Nothing but the line containing "next to Accepte" and the lines that follow it to the end of the material below should appear in the answer, each copied exactly.
(Beginning of DATA SHOWN)
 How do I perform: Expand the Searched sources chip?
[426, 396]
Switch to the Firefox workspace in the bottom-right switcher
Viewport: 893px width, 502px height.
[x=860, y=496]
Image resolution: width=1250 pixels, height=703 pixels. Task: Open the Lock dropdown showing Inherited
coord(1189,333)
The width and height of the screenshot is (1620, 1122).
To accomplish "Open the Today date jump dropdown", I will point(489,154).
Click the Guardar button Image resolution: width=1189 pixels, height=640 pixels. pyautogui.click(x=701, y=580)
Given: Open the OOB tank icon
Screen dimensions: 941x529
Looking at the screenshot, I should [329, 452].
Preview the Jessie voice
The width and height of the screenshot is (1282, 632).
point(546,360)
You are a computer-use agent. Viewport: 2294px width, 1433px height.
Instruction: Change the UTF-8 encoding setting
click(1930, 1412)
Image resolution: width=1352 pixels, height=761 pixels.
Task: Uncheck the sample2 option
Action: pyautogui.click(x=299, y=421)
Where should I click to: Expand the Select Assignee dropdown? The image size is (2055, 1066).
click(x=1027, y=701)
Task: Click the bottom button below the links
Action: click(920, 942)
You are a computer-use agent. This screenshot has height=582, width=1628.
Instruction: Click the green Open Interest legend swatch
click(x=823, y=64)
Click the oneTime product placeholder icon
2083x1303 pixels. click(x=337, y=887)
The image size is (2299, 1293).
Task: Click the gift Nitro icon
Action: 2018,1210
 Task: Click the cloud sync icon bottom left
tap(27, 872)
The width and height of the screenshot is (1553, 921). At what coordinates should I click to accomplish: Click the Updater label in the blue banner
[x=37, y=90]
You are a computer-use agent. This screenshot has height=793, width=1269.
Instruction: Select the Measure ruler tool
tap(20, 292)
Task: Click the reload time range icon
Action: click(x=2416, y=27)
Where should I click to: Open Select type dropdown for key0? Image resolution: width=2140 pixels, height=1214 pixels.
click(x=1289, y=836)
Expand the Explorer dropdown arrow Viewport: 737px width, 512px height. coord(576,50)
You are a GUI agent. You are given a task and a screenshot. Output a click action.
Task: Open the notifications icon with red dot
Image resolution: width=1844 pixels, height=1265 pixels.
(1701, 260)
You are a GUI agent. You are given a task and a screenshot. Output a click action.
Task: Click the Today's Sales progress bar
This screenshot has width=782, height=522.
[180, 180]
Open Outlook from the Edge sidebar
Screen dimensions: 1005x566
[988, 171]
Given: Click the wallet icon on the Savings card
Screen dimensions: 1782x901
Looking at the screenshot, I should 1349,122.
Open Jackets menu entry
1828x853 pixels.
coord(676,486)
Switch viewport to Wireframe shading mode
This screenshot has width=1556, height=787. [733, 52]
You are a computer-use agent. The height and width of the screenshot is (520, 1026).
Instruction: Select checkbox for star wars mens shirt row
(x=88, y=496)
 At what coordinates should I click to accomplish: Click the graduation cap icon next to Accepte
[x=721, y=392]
(End of DATA SHOWN)
▶ **FINISHED EXERCISE**:
 At what coordinates should I click to accomplish: Click the graduation cap icon next to Accepte
[x=721, y=392]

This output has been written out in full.